Swap "icon" for "button" in the listing, starting with the line containing "You are a computer-use agent. 1200x967" and going on through the end of the listing, and reproduce those lines with nothing else changed. Leave the pictures out of your answer.

Target pointing data:
──────────

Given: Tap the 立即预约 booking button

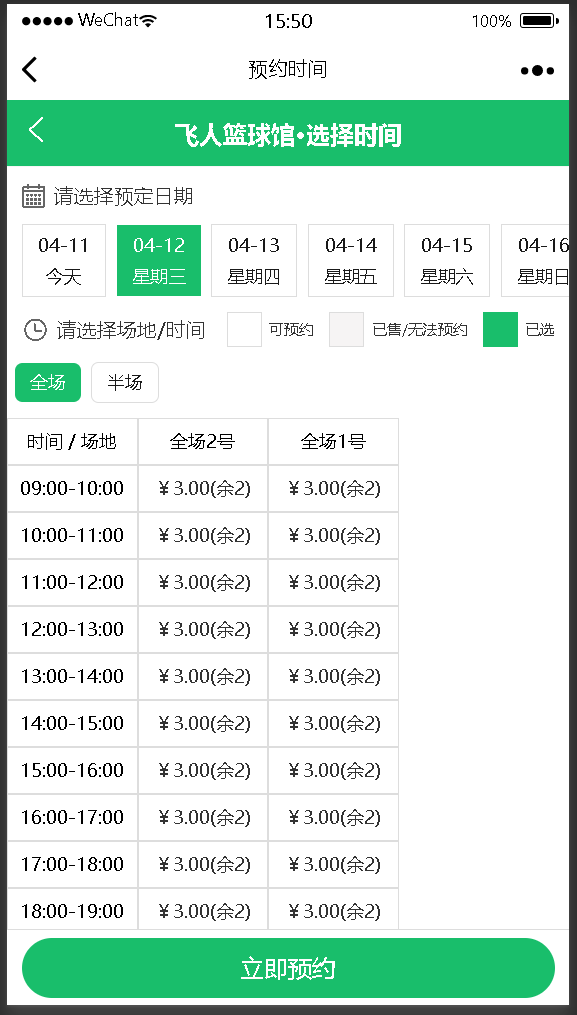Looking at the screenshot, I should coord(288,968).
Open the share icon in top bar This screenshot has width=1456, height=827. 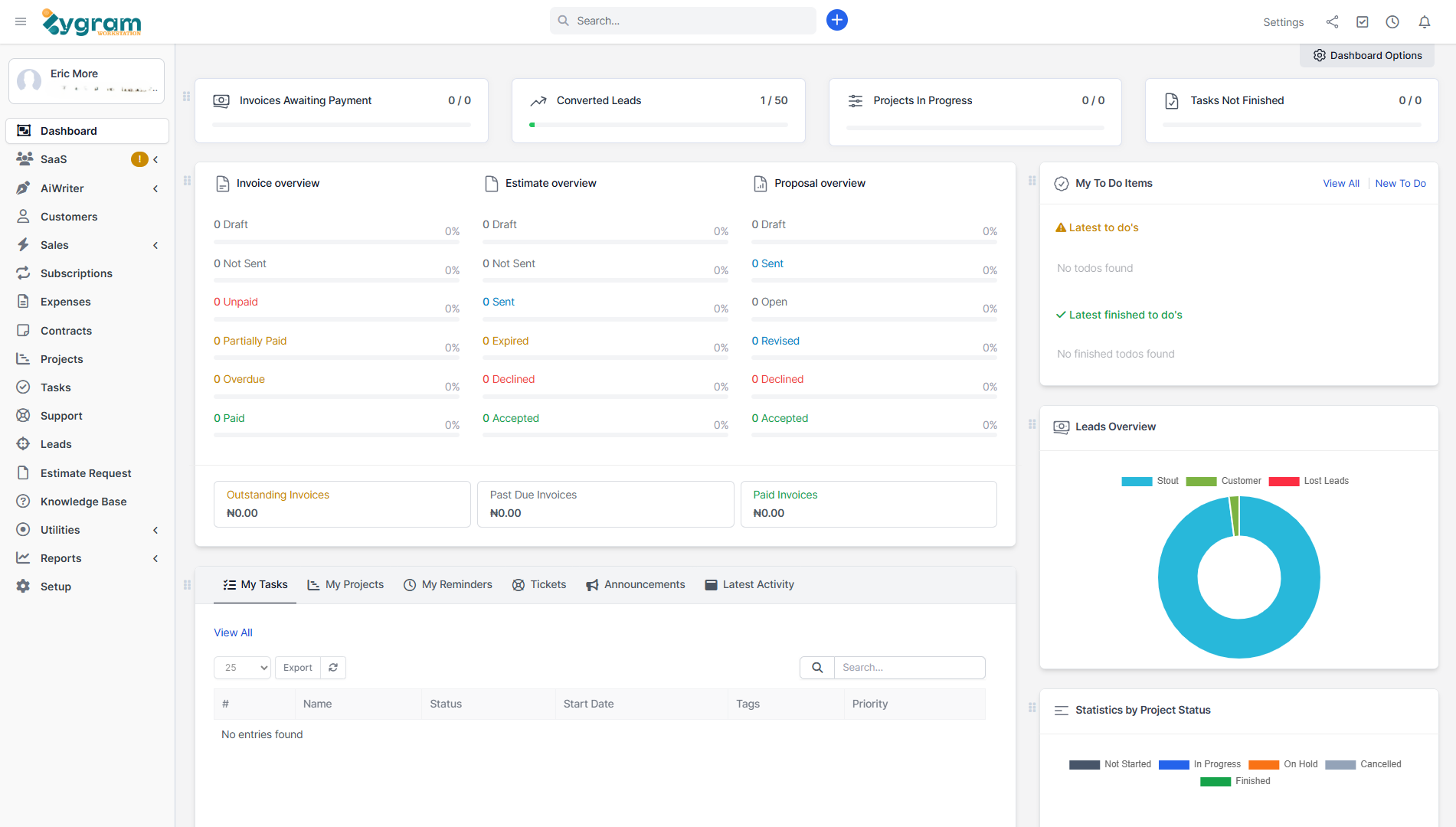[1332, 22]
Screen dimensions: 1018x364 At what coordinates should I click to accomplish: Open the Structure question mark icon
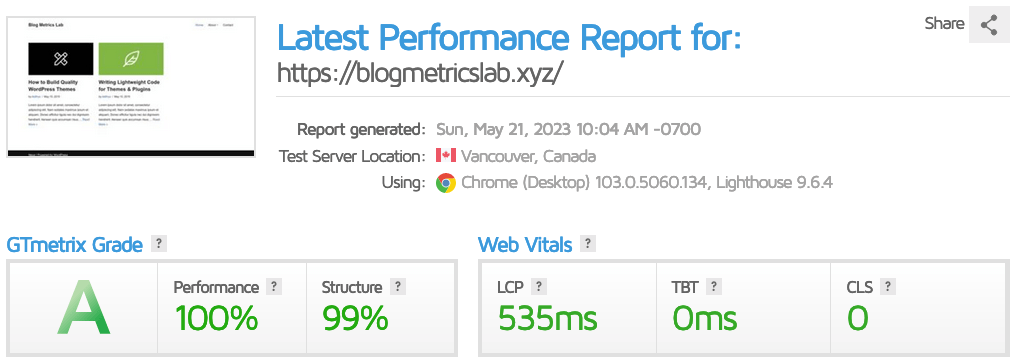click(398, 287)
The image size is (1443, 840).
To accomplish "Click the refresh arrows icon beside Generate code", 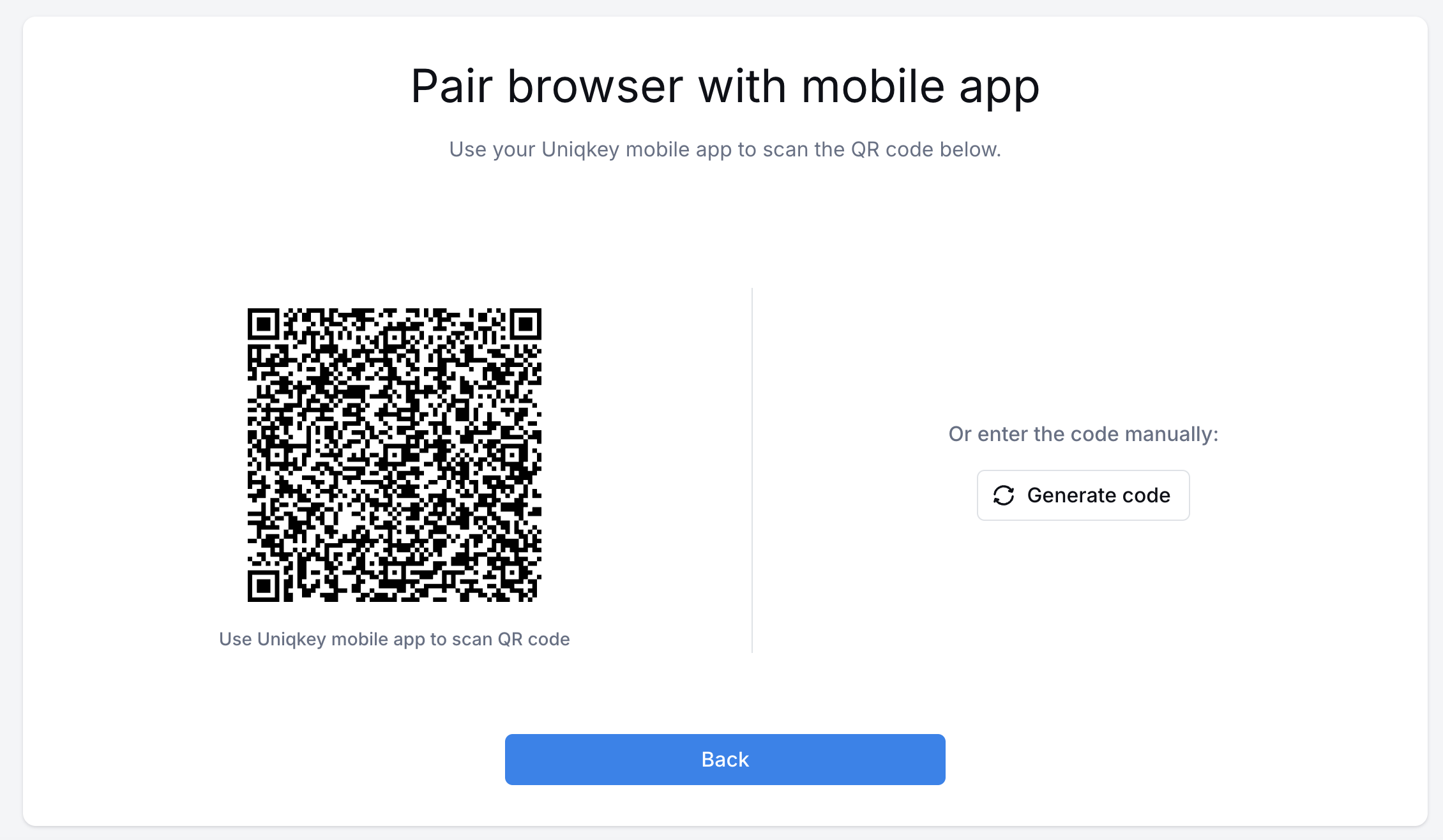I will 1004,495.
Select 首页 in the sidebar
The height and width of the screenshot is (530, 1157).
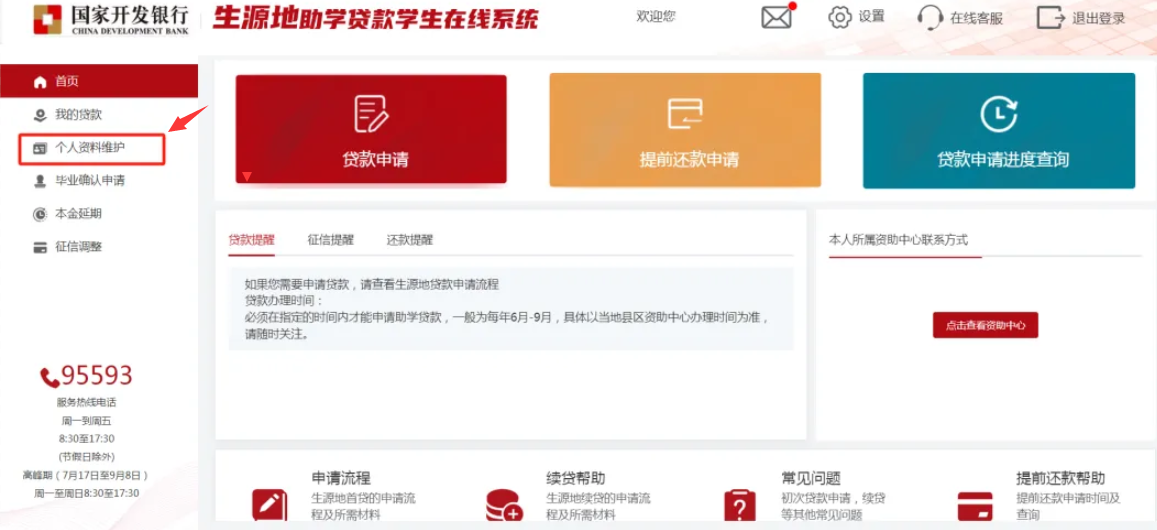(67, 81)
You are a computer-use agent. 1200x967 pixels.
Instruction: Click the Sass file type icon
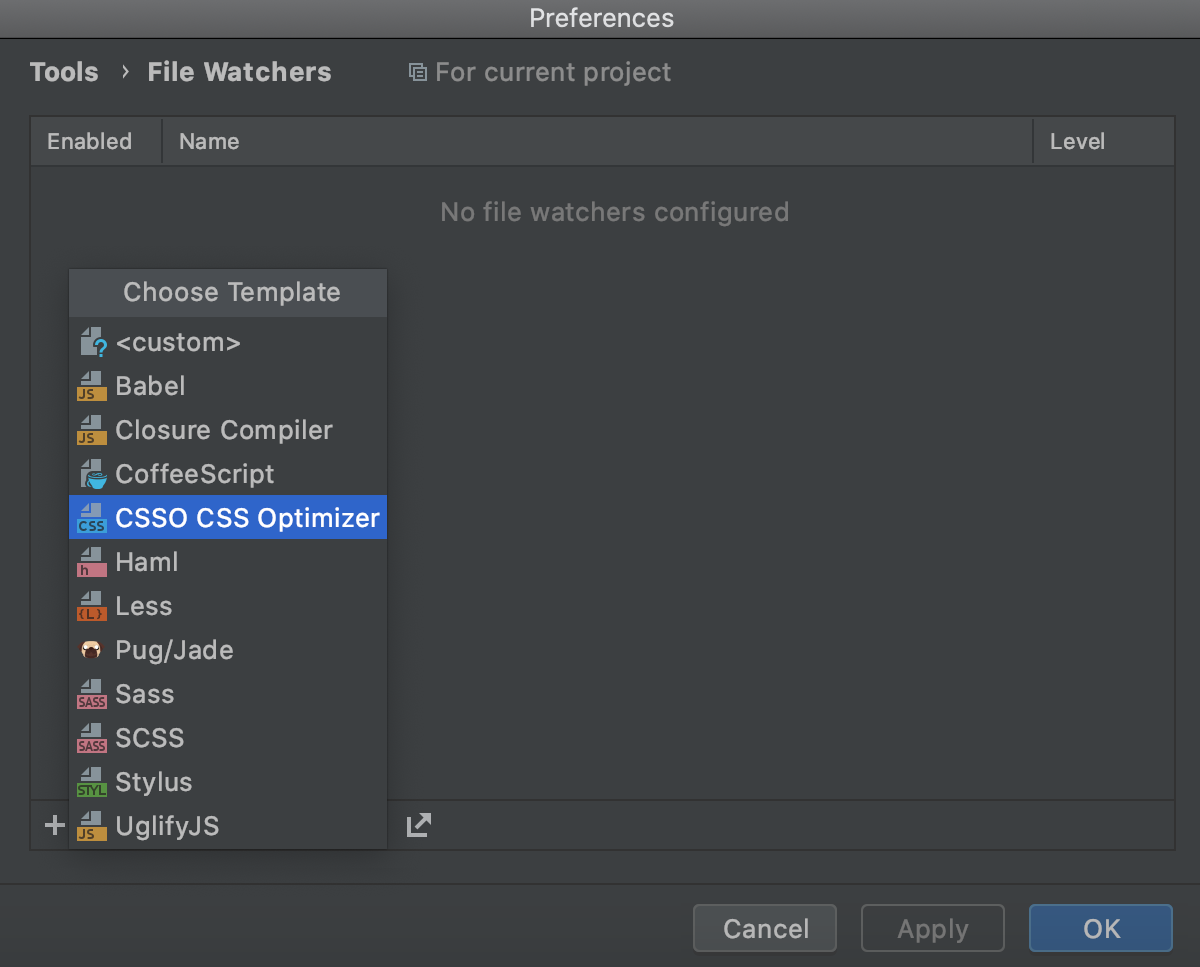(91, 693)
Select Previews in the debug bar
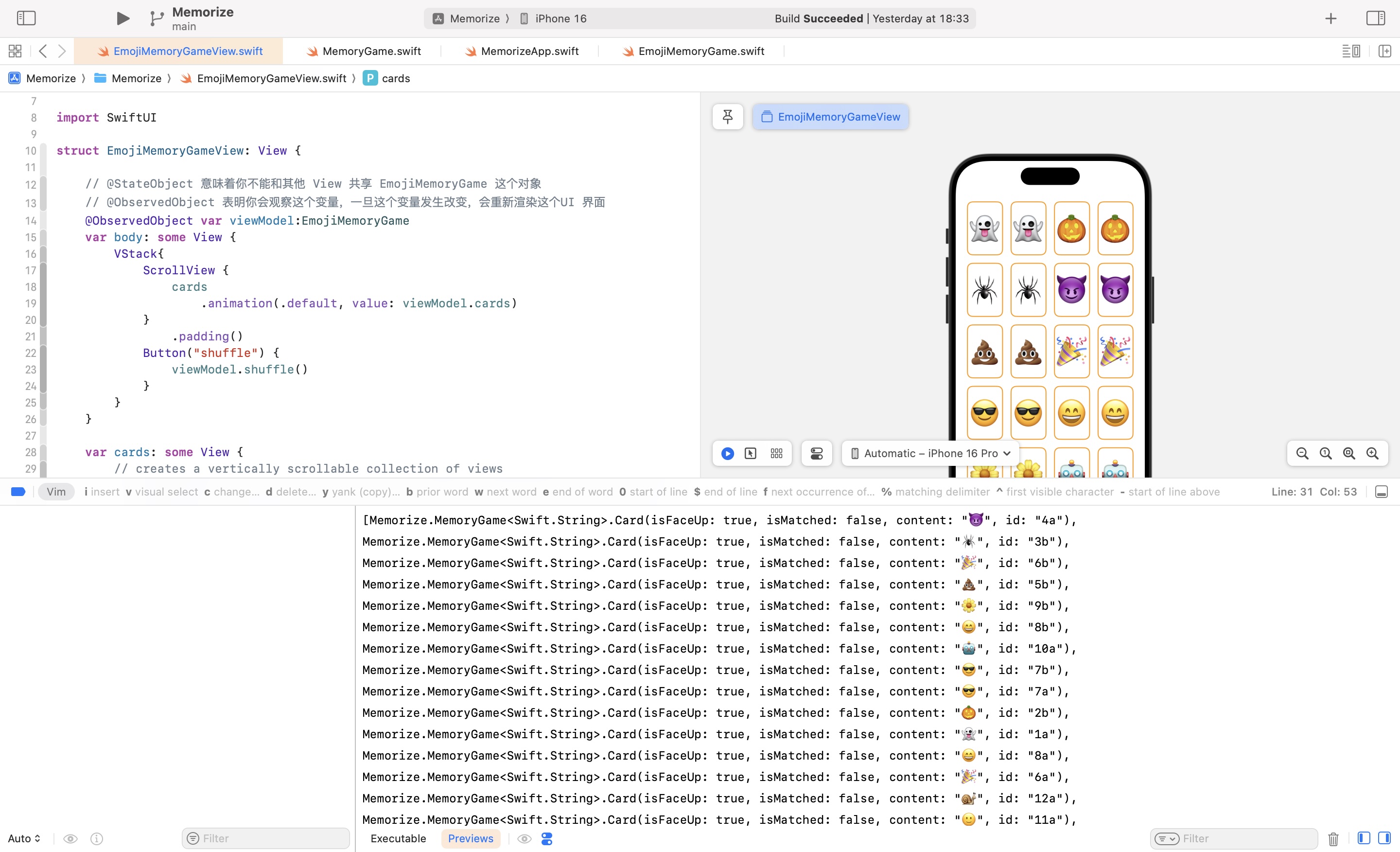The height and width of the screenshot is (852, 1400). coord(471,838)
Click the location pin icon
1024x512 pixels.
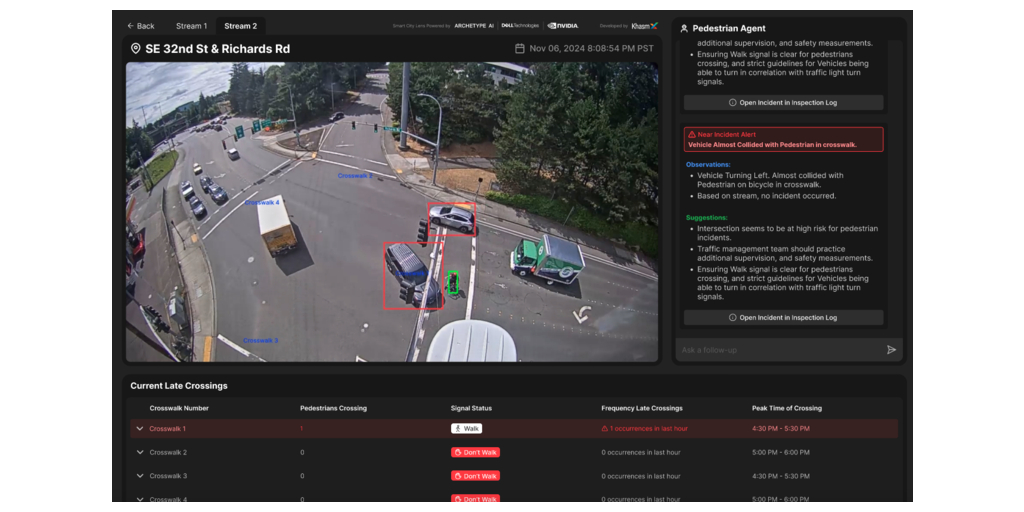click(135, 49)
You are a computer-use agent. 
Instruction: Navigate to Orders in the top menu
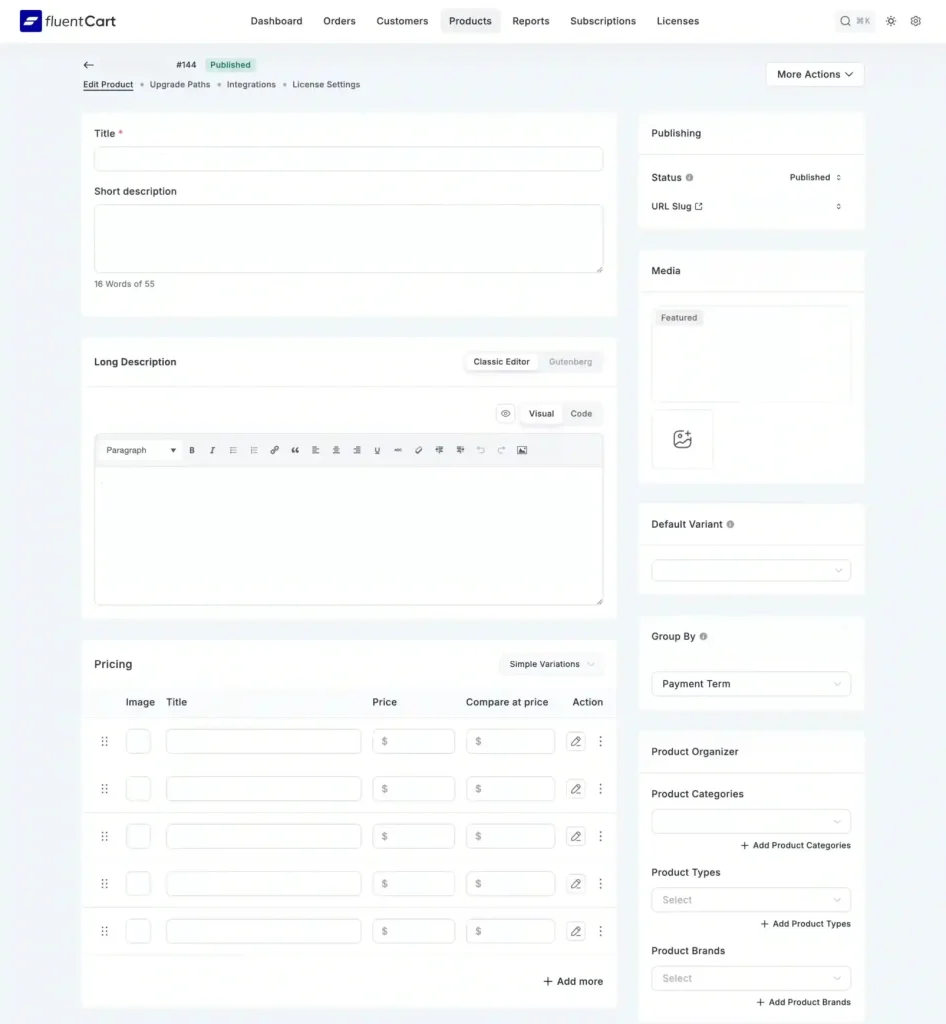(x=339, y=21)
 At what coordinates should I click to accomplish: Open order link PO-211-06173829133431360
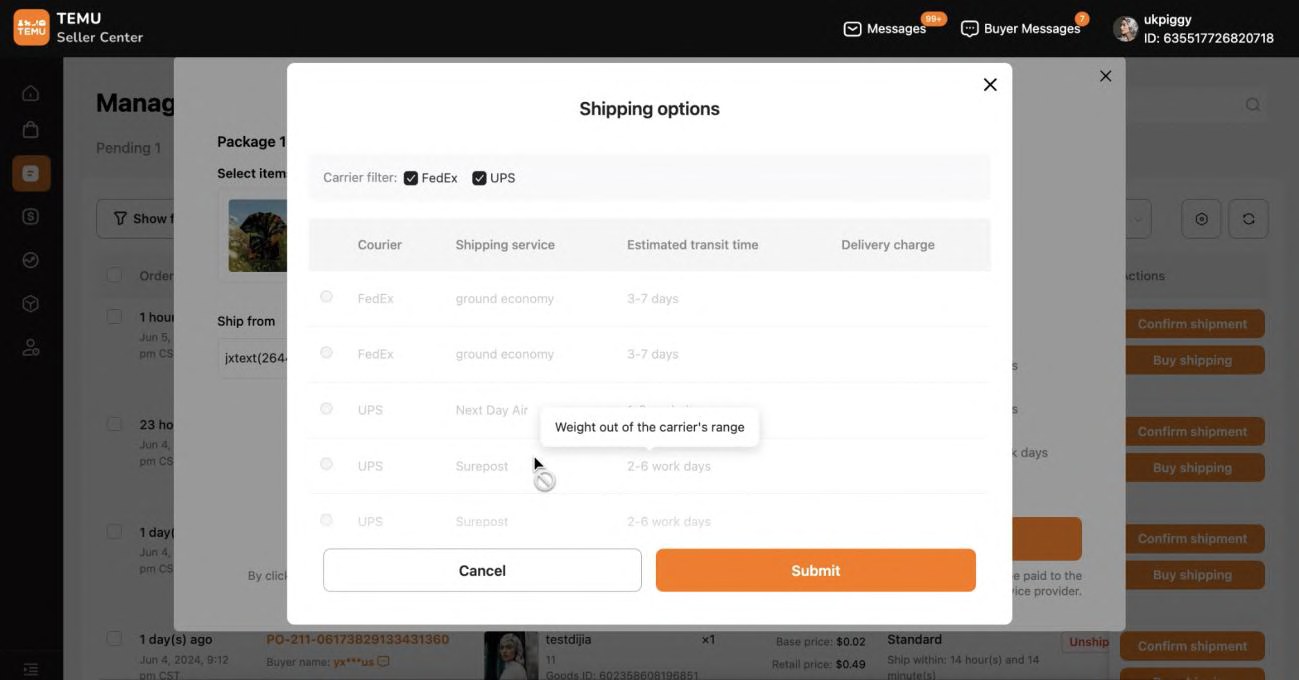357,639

──────────

**Final result:**
You are a computer-use agent. 1200x967 pixels.
Instruction: Click the Sass file type button
(91, 693)
Select Previews in the debug bar
The height and width of the screenshot is (852, 1400). coord(471,838)
Click the location pin button
1024x512 pixels.
click(135, 49)
You are a computer-use agent. 
Instruction: Navigate to Orders in the top menu
(x=339, y=21)
 At what coordinates should I click to accomplish: Open order link PO-211-06173829133431360
357,639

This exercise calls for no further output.